The interior is plastered and painted, comprising a four-bay nave and a two-bay chancel, both under timber roofs. The chancel arch springs from molded brackets, while the tower arch is embellished with carved angel figures at its springing. The east window is flanked by two late-17th-century marble memorial plaques that commemorate William Garnam (and wife) and Bartholomew Price (with wife and daughter), adorned with leaf decorations, skull motifs, and curved pediments.

Although the stonework of the east window is 15th-century, the stained glass depicting Christ Preaching is Victorian. It was inserted during the 1883-1885 restoration.

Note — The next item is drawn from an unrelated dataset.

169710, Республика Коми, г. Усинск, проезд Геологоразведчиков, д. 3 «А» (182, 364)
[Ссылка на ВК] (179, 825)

In the west wall, beneath the tower, is a stained glass window installed in 1986, designed by John Piper and manufactured by Joseph A. Nuttgens. Across its three lights are depicted symbols of the Resurrection - fish, the Tree of Life, and butterflies. It was commissioned in memory of Poet Laureate Sir John Betjeman, who lived in the neighboring rectory from 1945 to 1951, by the Friends of Friendless Churches. Piper and Betjeman had collaborated together on the Shell Guides.

==Bells==
The tower has a ring of five bells. The foundry at Wokingham cast the third and tenor bells in about 1499. Edward Read of Aldbourne in Wiltshire cast the fourth bell in 1753. Mears and Stainbank of the Whitechapel Bell Foundry cast the second bell in 1927 and the treble bell in 1937. All Saints has two Sanctus bells: one cast in about 1599 and the other cast in about 1799. The 1799 Sanctus bell is unringable.